** START Given entries **

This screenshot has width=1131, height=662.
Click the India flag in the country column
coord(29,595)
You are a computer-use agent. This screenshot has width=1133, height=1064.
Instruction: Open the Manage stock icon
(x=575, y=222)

** END Given entries **

**What you will do**. Please write out every one of the items above word for word, with each answer on its line.

**Answer**.
This screenshot has width=1131, height=662.
Click the India flag in the country column
coord(29,595)
You are a computer-use agent. This screenshot has width=1133, height=1064.
Instruction: Open the Manage stock icon
(x=575, y=222)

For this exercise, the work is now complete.